8. thou shalt make a battlement for thy roof, that thou bring not blood upon thine house, if any man fall from thence—The tops of houses in ancient Judea, as in the East still, were flat, being composed of branches or twigs laid across large beams, and covered with a cement of clay or strong plaster. They were surrounded by a parapet breast high. In summer the roof is a favorite resort for coolness, and accidents would frequently happen from persons incautiously approaching the edge and falling into the street or court; hence it was a wise and prudent precaution in the Jewish legislator to provide that a stone balustrade or timber railing round the roof should form an essential part of every new house.
9. Thou shalt not sow thy vineyard with divers seeds—(See on Le 19:19).
10. Thou shalt not plough with an ox and an ass together—Whether this association, like the mixture of seeds, had been dictated by superstitious motives and the prohibition was symbolical, designed to teach a moral lesson (2Co 6:14), may or may not have been the case. But the prohibition prevented a great inhumanity still occasionally practised by the poorer sort in Oriental countries. An ox and ass, being of different species and of very different characters, cannot associate comfortably, nor unite cheerfully in drawing a plough or a wagon. The ass being much smaller and his step shorter, there would be an unequal and irregular draft. Besides, the ass, from feeding on coarse and poisonous weeds, has a fetid breath, which its yoke fellow seeks to avoid, not only as poisonous and offensive, but producing leanness, or, if long continued, death; and hence, it has been observed always to hold away its head from the ass and to pull only with one shoulder.

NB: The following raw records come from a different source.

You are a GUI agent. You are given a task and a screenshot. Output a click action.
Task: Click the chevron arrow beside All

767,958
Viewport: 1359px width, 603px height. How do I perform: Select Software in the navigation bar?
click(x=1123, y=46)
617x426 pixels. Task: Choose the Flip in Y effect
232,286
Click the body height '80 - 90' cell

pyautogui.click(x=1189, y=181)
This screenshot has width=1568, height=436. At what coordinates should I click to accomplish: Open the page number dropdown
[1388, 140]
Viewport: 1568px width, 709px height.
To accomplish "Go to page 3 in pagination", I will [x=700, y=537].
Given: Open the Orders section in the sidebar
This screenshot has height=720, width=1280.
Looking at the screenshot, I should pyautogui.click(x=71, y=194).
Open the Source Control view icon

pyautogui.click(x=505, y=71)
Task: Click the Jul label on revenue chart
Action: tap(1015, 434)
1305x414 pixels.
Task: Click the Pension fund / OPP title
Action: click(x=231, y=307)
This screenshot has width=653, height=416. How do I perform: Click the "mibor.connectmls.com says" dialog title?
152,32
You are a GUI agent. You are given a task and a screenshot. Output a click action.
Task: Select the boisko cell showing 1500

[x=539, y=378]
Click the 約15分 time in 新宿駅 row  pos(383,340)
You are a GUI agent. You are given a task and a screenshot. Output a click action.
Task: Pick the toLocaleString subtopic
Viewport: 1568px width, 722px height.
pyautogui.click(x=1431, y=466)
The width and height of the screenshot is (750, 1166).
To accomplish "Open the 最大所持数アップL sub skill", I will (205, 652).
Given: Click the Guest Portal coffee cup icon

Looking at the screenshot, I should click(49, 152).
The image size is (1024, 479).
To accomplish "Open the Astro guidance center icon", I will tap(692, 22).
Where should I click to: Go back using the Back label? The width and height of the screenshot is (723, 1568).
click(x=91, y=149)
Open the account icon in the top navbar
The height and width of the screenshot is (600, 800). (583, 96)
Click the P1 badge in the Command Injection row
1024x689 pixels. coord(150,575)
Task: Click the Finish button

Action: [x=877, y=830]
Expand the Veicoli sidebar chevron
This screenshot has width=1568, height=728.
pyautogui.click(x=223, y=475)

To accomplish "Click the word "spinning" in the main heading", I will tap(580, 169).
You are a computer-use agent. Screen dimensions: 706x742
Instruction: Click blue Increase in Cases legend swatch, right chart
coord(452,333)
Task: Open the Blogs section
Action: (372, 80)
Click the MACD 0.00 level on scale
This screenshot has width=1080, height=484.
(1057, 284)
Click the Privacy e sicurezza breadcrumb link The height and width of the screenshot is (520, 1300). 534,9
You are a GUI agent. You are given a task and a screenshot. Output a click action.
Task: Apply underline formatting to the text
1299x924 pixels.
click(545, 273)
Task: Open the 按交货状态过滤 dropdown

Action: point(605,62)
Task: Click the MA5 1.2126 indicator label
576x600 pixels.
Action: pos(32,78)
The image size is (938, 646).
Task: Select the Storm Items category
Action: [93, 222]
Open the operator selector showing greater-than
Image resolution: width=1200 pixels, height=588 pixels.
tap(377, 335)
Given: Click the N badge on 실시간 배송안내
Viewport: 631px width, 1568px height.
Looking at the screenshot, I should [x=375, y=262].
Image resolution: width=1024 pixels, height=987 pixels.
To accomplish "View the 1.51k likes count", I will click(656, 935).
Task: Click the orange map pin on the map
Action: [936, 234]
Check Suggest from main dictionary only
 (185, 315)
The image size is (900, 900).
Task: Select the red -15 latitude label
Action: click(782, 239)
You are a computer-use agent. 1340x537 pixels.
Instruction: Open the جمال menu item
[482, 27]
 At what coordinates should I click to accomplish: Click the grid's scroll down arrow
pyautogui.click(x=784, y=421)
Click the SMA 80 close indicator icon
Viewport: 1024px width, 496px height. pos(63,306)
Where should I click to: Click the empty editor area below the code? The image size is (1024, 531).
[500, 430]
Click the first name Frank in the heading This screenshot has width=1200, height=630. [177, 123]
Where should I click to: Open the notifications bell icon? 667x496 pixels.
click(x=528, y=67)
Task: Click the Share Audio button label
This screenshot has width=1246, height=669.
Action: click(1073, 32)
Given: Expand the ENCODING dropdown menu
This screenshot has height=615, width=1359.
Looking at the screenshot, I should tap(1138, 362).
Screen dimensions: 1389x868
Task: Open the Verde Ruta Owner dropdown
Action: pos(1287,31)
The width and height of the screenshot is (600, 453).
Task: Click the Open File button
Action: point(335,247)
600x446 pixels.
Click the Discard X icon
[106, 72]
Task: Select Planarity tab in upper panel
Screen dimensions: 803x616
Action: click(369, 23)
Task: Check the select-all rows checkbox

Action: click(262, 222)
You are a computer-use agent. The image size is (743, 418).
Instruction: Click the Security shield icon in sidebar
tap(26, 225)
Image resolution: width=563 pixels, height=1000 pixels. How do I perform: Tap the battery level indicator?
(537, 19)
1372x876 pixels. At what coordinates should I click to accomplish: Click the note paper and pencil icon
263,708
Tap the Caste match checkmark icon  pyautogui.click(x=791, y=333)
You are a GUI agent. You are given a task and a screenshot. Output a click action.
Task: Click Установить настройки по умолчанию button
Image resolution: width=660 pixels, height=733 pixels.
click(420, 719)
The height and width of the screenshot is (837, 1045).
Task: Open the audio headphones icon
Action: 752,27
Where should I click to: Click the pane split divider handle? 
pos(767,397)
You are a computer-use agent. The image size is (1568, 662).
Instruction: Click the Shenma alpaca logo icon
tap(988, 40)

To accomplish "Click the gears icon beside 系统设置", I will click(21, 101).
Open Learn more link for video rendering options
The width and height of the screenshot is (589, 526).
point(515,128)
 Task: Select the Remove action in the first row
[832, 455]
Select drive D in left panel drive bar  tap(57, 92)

11. thou shalt not wear a garment of divers sorts—The essence of the crime (Zep 1:8) consisted, not in wearing a woollen and a linen robe, but in the two stuffs being woven together, according to a favorite superstition of ancient idolaters (see on Le 19:19).
12. thou shalt make thee fringes upon the four quarters—or, according to some eminent biblical interpreters, tassels on the coverlet of the bed. The precept is not the same as Nu 15:38.
13-30. If a man take a wife, &c.—The regulations that follow might be imperatively needful in the then situation of the Israelites; and yet, it is not necessary that we should curiously and impertinently inquire into them. So far was it from being unworthy of God to leave such things upon record, that the enactments must heighten our admiration of His wisdom and goodness in the management of a people so perverse and so given to irregular passions. Nor is it a better argument that the Scriptures were not written by inspiration of God to object that this passage, and others of a like nature, tend to corrupt the imagination and will be abused by evil-disposed readers, than it is to say that the sun was not created by God, because its light may be abused by wicked men as an assistant in committing crimes which they have meditated [Horne].